George C. Wolfe started as a playwright on the fringes, but by the beginning of 1996 he had a Tony for directing Angels in America and a hit musical weeks from opening on Broadway. Bring in ‘da Noise, Bring in ‘da Funk would run for three years and win him a second Tony. Negotiating the show’s deal apparently also gave Wolfe some cash: That January, he bought a $1.75 million home near Gramercy Park, a three-story brick charmer designed around the turn of the 20th century by an unlicensed architect who had combined the shells of two 19th-century stables into a home that felt like a “country cottage in the midst of a city block,” according to the Sun.
The owner before Wolfe was also a denizen of New York theater: Lincoln Kirstein, who was best known for founding the New York City Ballet, and held late-night strategy sessions about its future at the house.

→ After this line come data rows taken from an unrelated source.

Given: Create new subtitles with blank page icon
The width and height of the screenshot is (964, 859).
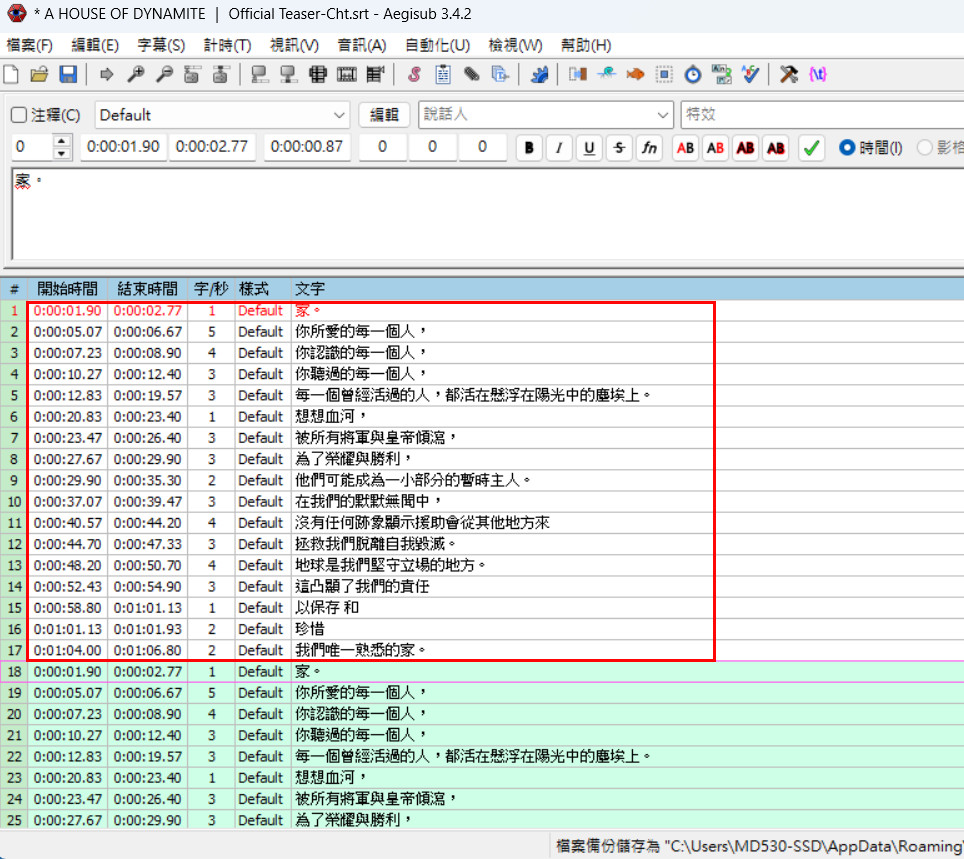Looking at the screenshot, I should tap(12, 74).
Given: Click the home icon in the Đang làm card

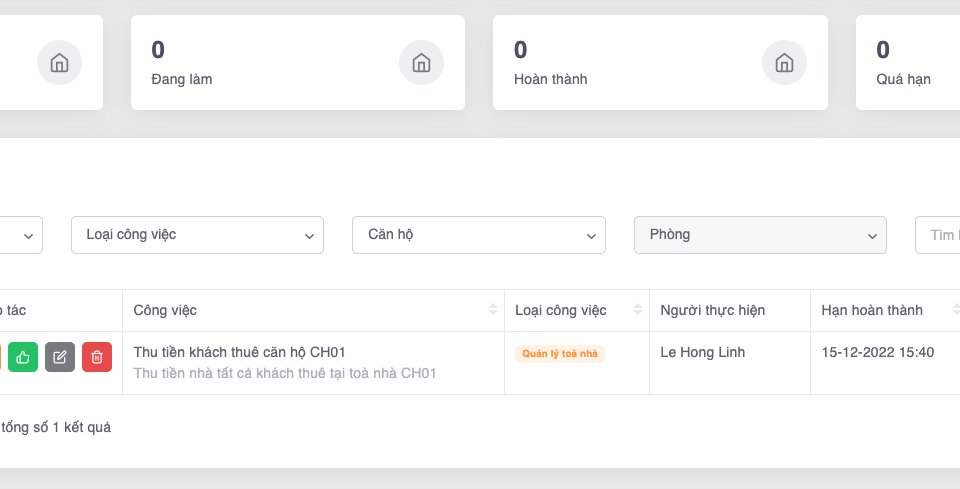Looking at the screenshot, I should [x=421, y=63].
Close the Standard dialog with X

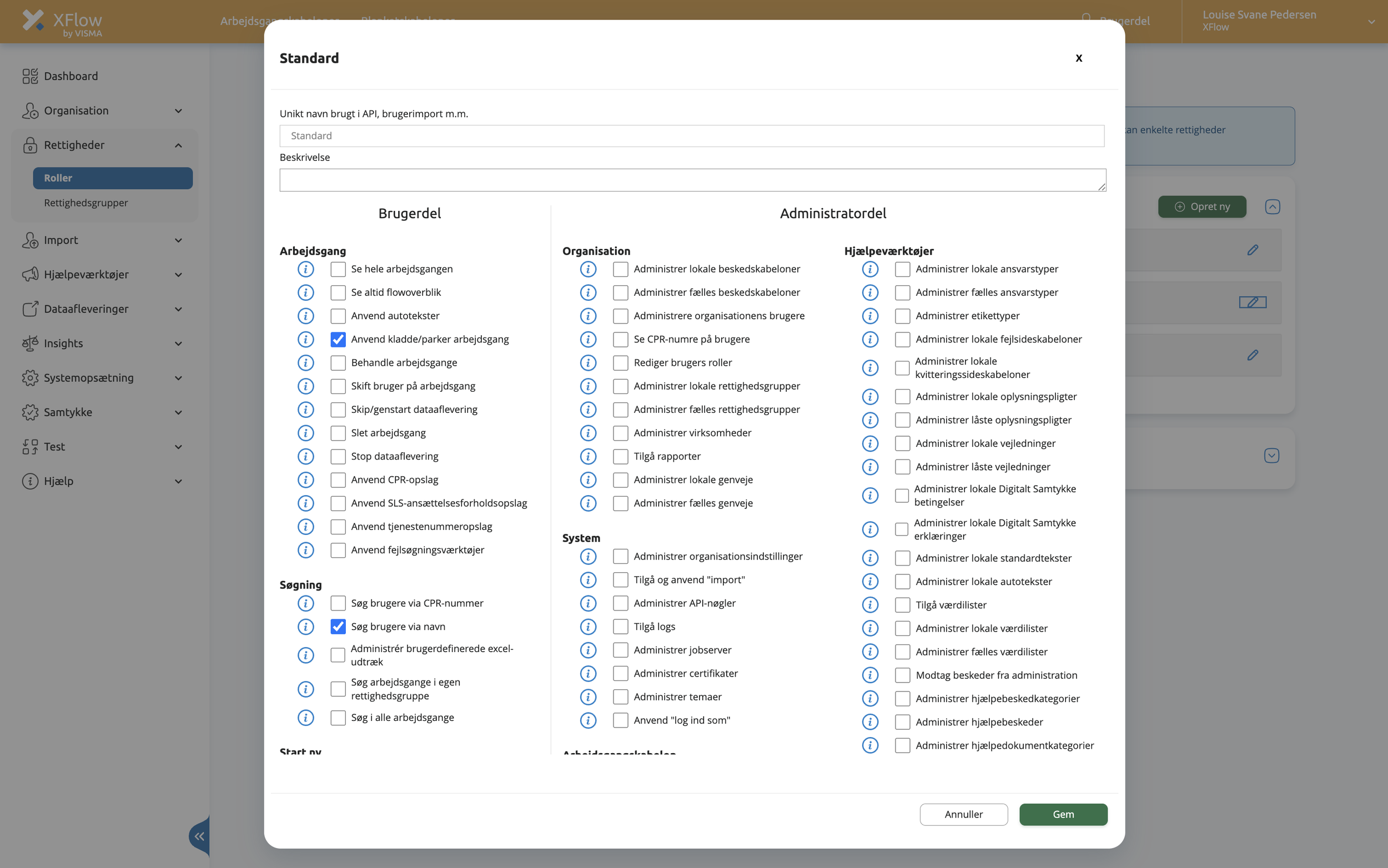[1078, 58]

Kirstein came from money — his father was a partner in Filene’s, the Boston department store — and he got the house as a gift from his mother in 1953. But he eschewed posh trimmings: Décor included “cat artifacts,” and the paintings were hung salon style. Still, there were lots of famous visitors: George Balanchine of course, whom Kirstein brought in to lead the ballet; Andy Warhol, who was impressed enough to note his visit in his diary; and Cecil Beaton, who photographed Kirstein and his wife in the house.
For Kirstein, the draw might have been the home’s unique layout. The building started as a horse stable. In the 1860s, it became a carriage shop, and an owner built an apartment for his family upstairs. At some point, a separate building was added out back: When a well-known vocal coach, Anna Burritt, and her family arrived after the turn of the 20th century, they found two separate stables — a main building, on the street, and a smaller one in back. She consulted architects but ended up designing the place on her own, with a vision for a home that would combine the two buildings into three separate spaces: a studio on the ground floor where she and her husband could give singing lessons, an apartment upstairs for renters (which was soon taken over by their married daughter), and a private home in the back. Burritt’s renovation included antique latches, oak floors, and a room described as a “conservatory” with angled upper windows. Kirstein had a very specific use for the separate apartment, as it turned out. Historian Tom Miller found the rental in the front had been home to the artist Alexander Jensen Yow and dancer José Martinez, Kirstein’s lovers.
Wolfe seems to have also rented it out, with records showing other names registered to an “Apartment 1” over the years. (Wolfe and his broker declined to participate in this story.) He also seems to have renovated the building to combine the apartments into a unified home, while preserving the old oak floors, the conservatory room, and a beamed ceiling that might date back to the stable days. In an office where the built-ins are the same tomato red as the walls, the shelves show hundreds of books — plus two of Wolfe’s Tonys.